Di Mario Marrandino. Il premier “quando viene sfidato a prove muscolari non si tira mai indietro” e difatti non teme scioperi, non teme le critiche, né la piazza. La posta in gioco per il mantenimento di un solido supporto (sia popolare che politico, attenzione) sta nel mantenimento delle promesse che si spera ottengano un risvolto completo e reale nel più breve tempo possibile, prima tra tutte, il Jobs Act.
Si confida di non ricorrere all’arma delle elezioni anticipate, né di trasformare la delega in un decreto legge e creare una forzatura (e quindi potenziali falle) in tutto il sistema; il premier spera ancora che tutti i contendenti scendano a patti. Il timore del Pd è che se “si trasformasse in un Vietnam, saremmo costretti a porre la fiducia sul testo della delega”. E a questo punto, potrebbe andare tutto “storto”, dipende dai punti di vista.

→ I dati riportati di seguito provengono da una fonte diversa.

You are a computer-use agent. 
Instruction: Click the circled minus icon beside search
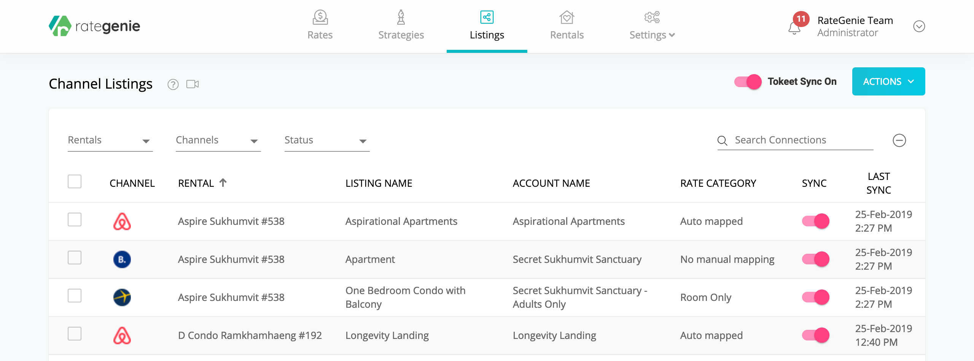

Parliamo di numeri: il 15 Ottobre sarà presentato il testo della legge di stabilità alle Camera. In tale testo ci sarà una cifra, ancora x, ma che oscilla intorno ai 2 miliardi di euro, che avranno l’unico impiego di sopperire la questione disoccupazione. Questo step non è un semplice stratagemma per mettere a tacere le opposizioni, ma è una vera manovra attiva perché il premier e i membri del governo intendono rispondere concretamente alle esigenze che si vengono a creare, giorno dopo giorno, nel nostro Paese, specialmente in funzione di quella che considerano “una reazione ideologica, perché la delega è un passo avanti enorme, contiene il contratto a tutele crescenti ma anche l’assegno universale disoccupazione: nella legge di stabilità metteremo i soldi per una misura che riorganizzi ed estenda le tutele di disoccupazione”.
Sindacati e sinistra “stanno sottovalutando una parte fondamentale. Noi stiamo estendendo i diritti”. E da palazzo Chigi parte il primo giro di scommesse: come si comporteranno i dipendenti delle aziende sotto i quindici addetti? Secondo le voci di corridoio di Chigi, non gradiranno troppo le azioni sindacali, che si troveranno a far fronte ad un Paese con un nuovo volto, presumibilmente.
Non si vuole cambiare delega: essa è un punto d’incontro e d’equilibro e, anzi, si punta a votare, eludendo spiacevoli ma non improbabili intoppi, in Senato entro l’8 Ottobre, portarla in GU entro novembre e preparare un nuovo 2015 con i decreti attuativi di cui Poletti sarà l’autore e di cui si sta già occupando “per non farsi trovare impreparati quando si tratterà di rendere al più presto operative tutte le misure del Jobs Act”.